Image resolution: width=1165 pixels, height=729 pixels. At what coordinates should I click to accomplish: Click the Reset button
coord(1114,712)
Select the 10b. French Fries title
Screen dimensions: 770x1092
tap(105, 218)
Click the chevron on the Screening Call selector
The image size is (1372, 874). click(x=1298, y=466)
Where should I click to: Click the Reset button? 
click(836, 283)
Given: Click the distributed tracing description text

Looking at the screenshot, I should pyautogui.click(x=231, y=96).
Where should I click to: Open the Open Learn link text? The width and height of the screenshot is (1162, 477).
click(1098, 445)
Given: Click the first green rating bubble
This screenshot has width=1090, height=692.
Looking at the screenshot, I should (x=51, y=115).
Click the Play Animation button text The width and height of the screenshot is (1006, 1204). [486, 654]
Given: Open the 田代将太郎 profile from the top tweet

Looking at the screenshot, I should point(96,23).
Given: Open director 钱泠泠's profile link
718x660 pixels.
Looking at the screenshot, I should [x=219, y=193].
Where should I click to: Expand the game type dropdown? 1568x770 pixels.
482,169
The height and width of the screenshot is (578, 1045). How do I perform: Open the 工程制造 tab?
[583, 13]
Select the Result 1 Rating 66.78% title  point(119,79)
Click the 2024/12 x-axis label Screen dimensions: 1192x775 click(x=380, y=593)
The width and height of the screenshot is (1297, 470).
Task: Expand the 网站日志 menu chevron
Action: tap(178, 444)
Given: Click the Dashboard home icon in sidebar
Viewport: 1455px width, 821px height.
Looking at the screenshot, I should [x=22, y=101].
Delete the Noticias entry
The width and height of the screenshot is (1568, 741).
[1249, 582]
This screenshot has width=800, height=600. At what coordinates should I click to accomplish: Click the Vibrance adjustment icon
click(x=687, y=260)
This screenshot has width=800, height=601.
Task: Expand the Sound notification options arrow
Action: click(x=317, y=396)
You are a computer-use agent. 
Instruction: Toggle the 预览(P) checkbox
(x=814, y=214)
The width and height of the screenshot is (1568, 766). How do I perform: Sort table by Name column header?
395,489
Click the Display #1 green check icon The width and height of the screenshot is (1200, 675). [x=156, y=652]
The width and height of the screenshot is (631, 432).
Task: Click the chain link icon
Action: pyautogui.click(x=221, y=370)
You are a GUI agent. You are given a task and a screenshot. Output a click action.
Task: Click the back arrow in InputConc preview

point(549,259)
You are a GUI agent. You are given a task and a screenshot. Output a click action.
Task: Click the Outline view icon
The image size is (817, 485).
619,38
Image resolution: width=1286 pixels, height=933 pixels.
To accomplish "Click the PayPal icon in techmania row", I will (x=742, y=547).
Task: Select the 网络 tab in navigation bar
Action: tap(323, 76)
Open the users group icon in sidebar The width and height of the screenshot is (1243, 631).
■ ■ ■ ■ ■
What is needed is an exact repetition of all the entries above.

_TASK SOLUTION_.
Image resolution: width=1165 pixels, height=729 pixels. At what coordinates should I click to accomplish: Click the Reset button
coord(1114,712)
Select the 10b. French Fries title
Screen dimensions: 770x1092
tap(105, 218)
Click the chevron on the Screening Call selector
The image size is (1372, 874). click(x=1298, y=466)
Where should I click to: Click the Reset button? 
click(836, 283)
Given: Click the distributed tracing description text

Looking at the screenshot, I should pyautogui.click(x=231, y=96).
Where should I click to: Open the Open Learn link text? The width and height of the screenshot is (1162, 477).
click(1098, 445)
Given: Click the first green rating bubble
This screenshot has width=1090, height=692.
Looking at the screenshot, I should (x=51, y=115).
Click the Play Animation button text The width and height of the screenshot is (1006, 1204). [486, 654]
Given: Open the 田代将太郎 profile from the top tweet

Looking at the screenshot, I should point(96,23).
Given: Open director 钱泠泠's profile link
718x660 pixels.
Looking at the screenshot, I should [x=219, y=193].
Where should I click to: Expand the game type dropdown? 1568x770 pixels.
482,169
The height and width of the screenshot is (578, 1045). How do I perform: Open the 工程制造 tab?
[583, 13]
Select the Result 1 Rating 66.78% title  point(119,79)
Click the 2024/12 x-axis label Screen dimensions: 1192x775 click(x=380, y=593)
The width and height of the screenshot is (1297, 470).
Task: Expand the 网站日志 menu chevron
Action: tap(178, 444)
Given: Click the Dashboard home icon in sidebar
Viewport: 1455px width, 821px height.
Looking at the screenshot, I should [x=22, y=101].
Delete the Noticias entry
The width and height of the screenshot is (1568, 741).
[1249, 582]
This screenshot has width=800, height=600. At what coordinates should I click to accomplish: Click the Vibrance adjustment icon
click(x=687, y=260)
This screenshot has width=800, height=601.
Task: Expand the Sound notification options arrow
Action: click(x=317, y=396)
You are a computer-use agent. 
Instruction: Toggle the 预览(P) checkbox
(x=814, y=214)
The width and height of the screenshot is (1568, 766). How do I perform: Sort table by Name column header?
395,489
Click the Display #1 green check icon The width and height of the screenshot is (1200, 675). [x=156, y=652]
The width and height of the screenshot is (631, 432).
Task: Click the chain link icon
Action: pyautogui.click(x=221, y=370)
You are a GUI agent. You are given a task and a screenshot. Output a click action.
Task: Click the back arrow in InputConc preview

point(549,259)
You are a GUI agent. You are given a task and a screenshot. Output a click action.
Task: Click the Outline view icon
The image size is (817, 485).
619,38
Image resolution: width=1286 pixels, height=933 pixels.
To accomplish "Click the PayPal icon in techmania row", I will (x=742, y=547).
Task: Select the 网络 tab in navigation bar
Action: tap(323, 76)
Open the users group icon in sidebar The width and height of the screenshot is (1243, 631).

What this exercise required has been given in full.